Many others have simply switched to Enfamil. Increasingly, they reach for the 12.4-ounce cans, the only size paid for by WIC.

"I’ve gone to stores in Long Beach, I've gone to Rolling Hills, Carson — I've gone to Inglewood just to see if I could get lucky," said Landers. "If they do have it, it’s the larger size; it’s not the size that's approved."

That means the low-income mom is either out of luck or has to pay for the pricey formula herself. She cannot afford it.

On Thursday, President Biden urged states to loosen restrictions on the brand, type and size of formula that families can buy through the program. But even with those constraints lifted, WIC mothers have fewer options than many other parents, because eligible families are disproportionately likely to use formula in the first place and to live in neighborhoods with others competing for the same six types of Enfamil powder.

"Return to work is a big barrier for continued breastfeeding when you're lower income," said Dr. Shannon Whaley, director of research and evaluation at PHFE WIC, which serves Southern California.

That's because many WIC-eligible mothers don't qualify for California's paid family leave program or can't afford to take it, she and other experts said. They're also less likely to work from home, or to have protected time or space to pump and store breast milk.

"If you ask a mom why they've chosen formula, in a lot of instances they will tell you why they can't breastfeed," said Cindy Clapp, deputy director of PHFE WIC's breastfeeding department. "We have amazing high-end pumps to loan to our participants, but if the mom isn’t in an environment that allows her to use [it], it makes no difference."

Whaley was more blunt.

"If you’re working at Taco Bell, where are you going to pump?" she said.

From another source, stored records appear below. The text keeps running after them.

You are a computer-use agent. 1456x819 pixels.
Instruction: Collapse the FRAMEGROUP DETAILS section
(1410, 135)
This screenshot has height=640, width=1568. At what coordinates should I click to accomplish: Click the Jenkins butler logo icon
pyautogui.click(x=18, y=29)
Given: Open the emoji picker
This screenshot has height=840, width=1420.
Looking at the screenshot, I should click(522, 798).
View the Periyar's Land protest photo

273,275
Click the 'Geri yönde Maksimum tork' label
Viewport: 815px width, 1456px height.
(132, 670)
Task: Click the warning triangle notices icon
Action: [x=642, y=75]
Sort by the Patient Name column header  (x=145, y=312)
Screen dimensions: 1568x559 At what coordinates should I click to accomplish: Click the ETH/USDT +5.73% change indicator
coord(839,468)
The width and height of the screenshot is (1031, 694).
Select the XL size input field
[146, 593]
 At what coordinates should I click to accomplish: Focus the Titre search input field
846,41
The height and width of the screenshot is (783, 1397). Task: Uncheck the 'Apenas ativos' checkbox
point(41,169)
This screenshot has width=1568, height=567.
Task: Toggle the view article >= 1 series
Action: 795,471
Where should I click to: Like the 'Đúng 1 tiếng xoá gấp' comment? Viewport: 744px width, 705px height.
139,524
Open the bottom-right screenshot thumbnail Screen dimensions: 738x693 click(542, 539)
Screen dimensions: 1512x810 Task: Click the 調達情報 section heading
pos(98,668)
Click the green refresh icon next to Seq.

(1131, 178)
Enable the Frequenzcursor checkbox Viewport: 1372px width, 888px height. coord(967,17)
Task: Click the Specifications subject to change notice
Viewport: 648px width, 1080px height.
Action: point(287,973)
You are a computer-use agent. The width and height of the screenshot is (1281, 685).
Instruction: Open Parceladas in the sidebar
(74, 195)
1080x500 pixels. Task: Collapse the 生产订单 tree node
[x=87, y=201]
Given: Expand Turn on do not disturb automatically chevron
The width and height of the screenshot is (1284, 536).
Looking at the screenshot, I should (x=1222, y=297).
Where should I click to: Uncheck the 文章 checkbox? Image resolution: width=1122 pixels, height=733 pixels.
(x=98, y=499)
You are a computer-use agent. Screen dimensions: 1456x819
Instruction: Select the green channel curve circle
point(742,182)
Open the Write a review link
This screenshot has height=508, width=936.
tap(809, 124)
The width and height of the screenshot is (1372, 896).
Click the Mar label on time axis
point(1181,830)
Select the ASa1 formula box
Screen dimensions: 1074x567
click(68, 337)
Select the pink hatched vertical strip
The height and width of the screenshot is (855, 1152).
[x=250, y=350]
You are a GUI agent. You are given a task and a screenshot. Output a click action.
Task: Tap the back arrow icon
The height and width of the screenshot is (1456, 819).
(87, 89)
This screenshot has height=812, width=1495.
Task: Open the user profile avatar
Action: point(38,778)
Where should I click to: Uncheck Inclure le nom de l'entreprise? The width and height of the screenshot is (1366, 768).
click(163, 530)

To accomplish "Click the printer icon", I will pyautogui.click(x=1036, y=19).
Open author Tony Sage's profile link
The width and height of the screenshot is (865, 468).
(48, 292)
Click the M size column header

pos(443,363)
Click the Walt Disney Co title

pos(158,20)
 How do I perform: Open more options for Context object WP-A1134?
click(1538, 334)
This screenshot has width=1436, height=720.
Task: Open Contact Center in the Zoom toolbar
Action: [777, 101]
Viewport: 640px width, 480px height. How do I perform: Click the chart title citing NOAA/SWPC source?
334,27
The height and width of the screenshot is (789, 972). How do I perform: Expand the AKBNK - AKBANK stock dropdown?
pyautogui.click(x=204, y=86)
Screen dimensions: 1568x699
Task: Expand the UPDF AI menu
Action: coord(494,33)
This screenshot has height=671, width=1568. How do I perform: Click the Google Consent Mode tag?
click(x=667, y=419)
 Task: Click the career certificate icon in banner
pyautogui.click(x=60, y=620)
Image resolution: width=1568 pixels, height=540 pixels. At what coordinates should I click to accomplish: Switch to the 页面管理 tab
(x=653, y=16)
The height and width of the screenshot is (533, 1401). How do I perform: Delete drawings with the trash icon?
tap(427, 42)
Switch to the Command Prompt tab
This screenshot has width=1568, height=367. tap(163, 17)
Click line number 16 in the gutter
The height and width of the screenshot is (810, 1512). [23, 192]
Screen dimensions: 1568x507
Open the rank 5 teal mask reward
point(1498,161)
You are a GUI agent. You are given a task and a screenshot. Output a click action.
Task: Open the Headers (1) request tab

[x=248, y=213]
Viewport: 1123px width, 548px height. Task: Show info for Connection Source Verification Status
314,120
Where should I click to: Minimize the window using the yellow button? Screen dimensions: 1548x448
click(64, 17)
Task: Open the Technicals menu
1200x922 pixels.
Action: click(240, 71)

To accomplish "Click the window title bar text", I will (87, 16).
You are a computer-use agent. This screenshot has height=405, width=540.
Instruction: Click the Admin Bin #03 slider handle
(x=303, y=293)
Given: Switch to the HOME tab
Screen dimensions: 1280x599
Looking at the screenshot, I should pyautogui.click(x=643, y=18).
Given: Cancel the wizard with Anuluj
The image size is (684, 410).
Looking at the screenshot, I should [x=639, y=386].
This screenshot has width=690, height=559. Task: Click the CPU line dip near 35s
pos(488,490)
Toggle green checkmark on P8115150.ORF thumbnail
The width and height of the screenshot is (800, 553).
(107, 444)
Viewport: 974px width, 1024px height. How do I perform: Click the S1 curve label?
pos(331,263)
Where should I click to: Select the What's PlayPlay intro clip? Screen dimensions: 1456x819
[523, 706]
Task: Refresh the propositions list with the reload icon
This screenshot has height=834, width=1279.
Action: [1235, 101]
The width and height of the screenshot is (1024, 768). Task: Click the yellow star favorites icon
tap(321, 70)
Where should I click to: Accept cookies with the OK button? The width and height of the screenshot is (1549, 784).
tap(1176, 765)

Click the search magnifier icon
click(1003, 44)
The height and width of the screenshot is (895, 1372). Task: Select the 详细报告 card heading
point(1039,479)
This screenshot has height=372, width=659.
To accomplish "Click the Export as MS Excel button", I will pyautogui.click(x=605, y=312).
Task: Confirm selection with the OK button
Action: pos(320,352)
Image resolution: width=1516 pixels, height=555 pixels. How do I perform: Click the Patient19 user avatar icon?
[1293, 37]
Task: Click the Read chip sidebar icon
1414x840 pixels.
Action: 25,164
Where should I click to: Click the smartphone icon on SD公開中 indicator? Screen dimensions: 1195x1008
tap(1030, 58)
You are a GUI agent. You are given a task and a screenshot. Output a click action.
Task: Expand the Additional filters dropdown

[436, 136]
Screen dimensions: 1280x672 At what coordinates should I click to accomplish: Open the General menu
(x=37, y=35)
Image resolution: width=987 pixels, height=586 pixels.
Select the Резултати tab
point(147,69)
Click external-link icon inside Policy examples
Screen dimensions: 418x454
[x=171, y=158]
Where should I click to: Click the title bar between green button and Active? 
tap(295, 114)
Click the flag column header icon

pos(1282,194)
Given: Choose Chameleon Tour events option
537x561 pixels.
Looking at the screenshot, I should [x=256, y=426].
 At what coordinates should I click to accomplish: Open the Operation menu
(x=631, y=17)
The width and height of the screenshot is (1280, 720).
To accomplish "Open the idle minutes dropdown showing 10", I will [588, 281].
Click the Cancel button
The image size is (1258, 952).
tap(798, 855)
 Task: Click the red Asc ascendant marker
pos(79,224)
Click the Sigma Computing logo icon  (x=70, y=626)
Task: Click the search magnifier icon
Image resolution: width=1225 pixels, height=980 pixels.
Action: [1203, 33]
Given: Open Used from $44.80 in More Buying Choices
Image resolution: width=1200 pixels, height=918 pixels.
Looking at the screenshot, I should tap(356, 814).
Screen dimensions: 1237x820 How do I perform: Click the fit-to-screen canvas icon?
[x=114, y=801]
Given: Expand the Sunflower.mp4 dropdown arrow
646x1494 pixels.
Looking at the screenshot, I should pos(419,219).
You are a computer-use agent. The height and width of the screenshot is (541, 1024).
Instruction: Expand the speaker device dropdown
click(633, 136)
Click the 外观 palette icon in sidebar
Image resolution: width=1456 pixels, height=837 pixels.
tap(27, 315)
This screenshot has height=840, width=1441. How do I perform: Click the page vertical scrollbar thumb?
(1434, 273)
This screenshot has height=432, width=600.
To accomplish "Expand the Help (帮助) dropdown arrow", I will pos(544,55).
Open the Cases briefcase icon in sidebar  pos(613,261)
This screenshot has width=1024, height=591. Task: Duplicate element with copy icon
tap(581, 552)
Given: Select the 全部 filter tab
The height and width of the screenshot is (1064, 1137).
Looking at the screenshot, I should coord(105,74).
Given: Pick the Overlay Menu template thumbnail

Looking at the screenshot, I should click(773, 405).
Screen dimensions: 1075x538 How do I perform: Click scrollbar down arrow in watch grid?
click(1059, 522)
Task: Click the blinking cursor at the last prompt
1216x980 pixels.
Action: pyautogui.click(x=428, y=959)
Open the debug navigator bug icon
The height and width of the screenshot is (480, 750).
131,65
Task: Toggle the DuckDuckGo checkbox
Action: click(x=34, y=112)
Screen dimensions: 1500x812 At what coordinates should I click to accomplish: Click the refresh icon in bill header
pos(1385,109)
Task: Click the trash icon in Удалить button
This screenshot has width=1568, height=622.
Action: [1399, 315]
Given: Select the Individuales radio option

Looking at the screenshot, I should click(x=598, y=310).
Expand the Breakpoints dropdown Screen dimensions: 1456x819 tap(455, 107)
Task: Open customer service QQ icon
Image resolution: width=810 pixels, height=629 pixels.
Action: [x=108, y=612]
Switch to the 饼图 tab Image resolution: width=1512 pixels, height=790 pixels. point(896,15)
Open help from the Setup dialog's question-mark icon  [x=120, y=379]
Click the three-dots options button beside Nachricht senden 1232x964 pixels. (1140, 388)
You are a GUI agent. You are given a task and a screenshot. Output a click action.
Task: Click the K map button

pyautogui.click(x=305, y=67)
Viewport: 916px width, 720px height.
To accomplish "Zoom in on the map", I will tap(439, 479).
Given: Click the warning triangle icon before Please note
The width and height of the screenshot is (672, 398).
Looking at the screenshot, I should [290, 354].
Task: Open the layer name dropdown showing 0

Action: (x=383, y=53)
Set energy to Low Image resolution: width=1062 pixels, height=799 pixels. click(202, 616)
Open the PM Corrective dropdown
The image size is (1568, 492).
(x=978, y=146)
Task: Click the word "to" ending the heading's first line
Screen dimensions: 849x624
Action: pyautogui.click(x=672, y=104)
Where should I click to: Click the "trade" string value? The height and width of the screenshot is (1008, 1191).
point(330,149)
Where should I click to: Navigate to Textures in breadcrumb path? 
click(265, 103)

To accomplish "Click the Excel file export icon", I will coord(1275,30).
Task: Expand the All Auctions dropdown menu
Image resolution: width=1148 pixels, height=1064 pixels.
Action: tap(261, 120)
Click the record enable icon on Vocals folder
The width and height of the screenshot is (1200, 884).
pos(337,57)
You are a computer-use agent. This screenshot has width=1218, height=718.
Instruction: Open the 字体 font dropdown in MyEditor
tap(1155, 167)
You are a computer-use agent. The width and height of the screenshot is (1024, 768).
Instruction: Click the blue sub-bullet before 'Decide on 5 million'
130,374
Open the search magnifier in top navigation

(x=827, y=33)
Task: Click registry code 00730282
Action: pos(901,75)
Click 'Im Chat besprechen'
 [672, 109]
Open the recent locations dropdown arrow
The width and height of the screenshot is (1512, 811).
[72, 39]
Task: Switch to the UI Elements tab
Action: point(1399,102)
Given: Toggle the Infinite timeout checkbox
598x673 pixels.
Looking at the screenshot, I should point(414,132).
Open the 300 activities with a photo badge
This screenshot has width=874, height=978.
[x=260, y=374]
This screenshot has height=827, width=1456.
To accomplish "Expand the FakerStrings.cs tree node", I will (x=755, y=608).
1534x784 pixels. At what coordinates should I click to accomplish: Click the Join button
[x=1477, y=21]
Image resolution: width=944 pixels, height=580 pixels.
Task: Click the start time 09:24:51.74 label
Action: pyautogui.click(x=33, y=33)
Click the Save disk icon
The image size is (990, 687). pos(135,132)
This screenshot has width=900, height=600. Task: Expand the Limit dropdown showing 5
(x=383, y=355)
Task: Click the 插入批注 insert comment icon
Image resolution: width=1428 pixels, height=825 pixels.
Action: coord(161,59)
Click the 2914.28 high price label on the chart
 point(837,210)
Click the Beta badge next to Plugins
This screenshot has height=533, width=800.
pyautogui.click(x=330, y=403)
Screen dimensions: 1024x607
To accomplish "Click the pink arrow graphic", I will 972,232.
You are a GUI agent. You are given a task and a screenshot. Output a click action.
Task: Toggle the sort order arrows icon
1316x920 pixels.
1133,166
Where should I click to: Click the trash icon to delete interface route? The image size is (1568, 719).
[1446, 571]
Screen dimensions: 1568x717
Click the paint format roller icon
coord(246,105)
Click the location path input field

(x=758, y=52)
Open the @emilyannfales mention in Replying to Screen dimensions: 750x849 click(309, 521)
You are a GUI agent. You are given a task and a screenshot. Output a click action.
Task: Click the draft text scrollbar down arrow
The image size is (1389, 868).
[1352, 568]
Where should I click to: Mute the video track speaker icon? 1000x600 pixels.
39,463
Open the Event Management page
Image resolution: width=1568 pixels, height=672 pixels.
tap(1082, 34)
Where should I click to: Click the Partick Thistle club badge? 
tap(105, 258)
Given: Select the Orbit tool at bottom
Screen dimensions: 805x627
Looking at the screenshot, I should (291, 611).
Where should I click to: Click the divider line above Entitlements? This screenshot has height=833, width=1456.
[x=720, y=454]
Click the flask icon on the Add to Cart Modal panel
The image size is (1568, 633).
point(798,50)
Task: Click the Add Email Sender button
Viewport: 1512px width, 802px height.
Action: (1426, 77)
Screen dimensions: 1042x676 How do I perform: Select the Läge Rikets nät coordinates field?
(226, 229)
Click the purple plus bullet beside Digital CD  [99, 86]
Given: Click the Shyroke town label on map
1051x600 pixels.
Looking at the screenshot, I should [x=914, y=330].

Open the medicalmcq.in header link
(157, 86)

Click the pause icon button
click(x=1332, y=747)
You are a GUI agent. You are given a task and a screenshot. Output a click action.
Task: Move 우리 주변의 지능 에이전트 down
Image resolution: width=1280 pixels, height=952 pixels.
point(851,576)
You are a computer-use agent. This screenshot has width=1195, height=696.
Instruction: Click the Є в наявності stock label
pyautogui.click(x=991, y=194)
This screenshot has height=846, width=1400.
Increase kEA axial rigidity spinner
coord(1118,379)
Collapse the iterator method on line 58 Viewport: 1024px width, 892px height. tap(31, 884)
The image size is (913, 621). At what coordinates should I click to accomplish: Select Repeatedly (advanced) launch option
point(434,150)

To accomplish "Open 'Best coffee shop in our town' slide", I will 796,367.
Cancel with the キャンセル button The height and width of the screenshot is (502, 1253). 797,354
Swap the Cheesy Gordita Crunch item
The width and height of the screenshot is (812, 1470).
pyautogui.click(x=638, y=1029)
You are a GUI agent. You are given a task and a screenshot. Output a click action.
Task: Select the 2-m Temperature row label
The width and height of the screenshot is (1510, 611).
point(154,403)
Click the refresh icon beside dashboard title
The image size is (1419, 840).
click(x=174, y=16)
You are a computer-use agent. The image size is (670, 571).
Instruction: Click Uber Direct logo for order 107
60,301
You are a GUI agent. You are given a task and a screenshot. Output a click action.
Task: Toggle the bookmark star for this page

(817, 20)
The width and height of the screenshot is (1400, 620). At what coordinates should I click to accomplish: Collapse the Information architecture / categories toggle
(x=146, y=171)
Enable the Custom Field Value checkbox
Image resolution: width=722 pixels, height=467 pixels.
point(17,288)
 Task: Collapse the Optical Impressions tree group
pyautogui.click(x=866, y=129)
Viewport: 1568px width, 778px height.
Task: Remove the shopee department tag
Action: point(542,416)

Veronica Gutierrez sits on a sofa and holds her 3-month-old daughter, Alessandra.
Veronica Gutierrez, 26, holds her 3-month old daughter, Alessandra. The infant formula shortage began late last year, before Alessandra was born. (Christina House / Los Angeles Times)

Nevertheless, until recently, the WIC's breastfeeding numbers had been trending up. Participants such as Gutierrez work closely with certified lactation consultants and have access to hospital-grade breast pumps. Additionally, lactating parents are allotted more food than those who opt to give their babies formula, since producing breast milk requires up to 500 extra calories a day.

Still, "the rates went down [significantly] during the pandemic, and we can’t tell really why," said Dr. Maria Koleilat, an assistant professor in the health science department at Cal State Fullerton. "The rates went down not only at WIC, but everywhere I looked."

Meanwhile, there's evidence the shortage of formula could get worse before it gets better.

Abbott has announced that it can resume production at the Sturgis plant two weeks after the Food and Drug Administration clears it for a reopening, which is expected imminently. From that point, the company said, it will take six to eight weeks before formula from the plant is available in stores.

Other manufacturers have been recruited to try to fill the gap. According to the White House, "more infant formula has been produced in the last four weeks than in the four weeks preceding the recall."

But Gutierrez, Alessandra’s mom, isn't taking any chances. She recently requested unpaid leave from the assisted living facility where she works so she can continue to pump every three hours during the day, in an effort to protect her milk supply.

"I was actually supposed to start back the 29th of last month, but I requested an extension," she said. "Hopefully my job is still secure."

For Landers, Alaya’s mom, there's little to do but watch and wait. California WIC will switch from Enfamil to Similac on Aug. 1 — less than a week past the earliest date Abbott has said it could have its products back on shelves.

"I just want to stick with what works, but WIC said they're switching to Similac," the worried mom said. "It makes me so anxious. How am I going to feed her if this doesn't get fixed?"